**Texte de la page:**
Tommaso Albinoni - Oboe Concerto / Andante
J'ai perdu de vue un temps Elena et j'éprouve un profond sentiment de tristesse au souvenir de cet épisode .
J'aimais beaucoup Elena. Ses défauts n'étaient pour moi que séduction et j'étais habitué à ses fantaisies que je décryptais si facilement sur son visage aussi mouvant que ses émotions !
Elle avait gardé des attitudes de "gamine" qui m'attendrissaient parce que ses espiègleries nous faisaient douter du sérieux de l'existence :" La vie est trop courte pour qu'on la prenne au sérieux " aimait-elle à dire dans ces moments d'euphorie.
C'était alors un papillon butinant de fleurs en fleurs les plus petites joies de l'existence où même, vie et mort s'y entremêlaient joyeusement.
Instants privilégiés où tout était possible , y compris les rêves les plus fous , où les opinions étaient tranchées sans nuances , où rouge et noir s'acceptaient sans se confondre . C'était aussi les heures d'effort, des défis , des grands engagements .
Puis tout à coup tout s'effondrait , brutalement sapé par une légère déception , un chagrin ordinaire , une trahison banale
C'était si brutal qu'il était inutile de lui tendre la main . Le souvenir de la petite fille des instants précédents vous donnait envie de la pendre dans vos bras pour la consoler , mais vous n'étreigniez plus qu'un être en loques arrogant et inaccessible.
Elle vous avait quitté, pris un autre chemin et ... un nouveau masque. Il aurait fallu beaucoup d'amour pour la suivre et même moi , parfois je perdais le fil ..et c'est ce qui se passa sur le parking d'un Centre Commercial de banlieue . Dans la laideur la plus absolue , d'un univers de béton , de plastique et de tôle , vagues de carcasses métalliques répétées à l'infini, je l'avais perdue .

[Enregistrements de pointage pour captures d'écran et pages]
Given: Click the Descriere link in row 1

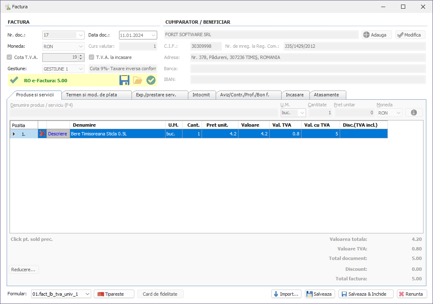Looking at the screenshot, I should (57, 134).
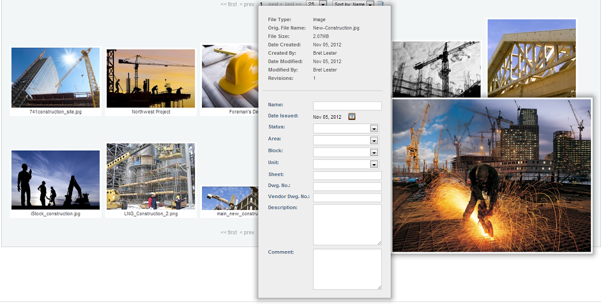This screenshot has width=601, height=304.
Task: Open the Date Issued calendar picker
Action: coord(352,116)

**Consigne:** Traduisez en anglais la phrase suivante du texte sur Elena : « C'était si brutal qu'il était inutile de lui tendre la main. » Ces enregistrements proviennent d'une source différente de celle du texte.

**Réponse:** It was so abrupt that there was no point in reaching out to her.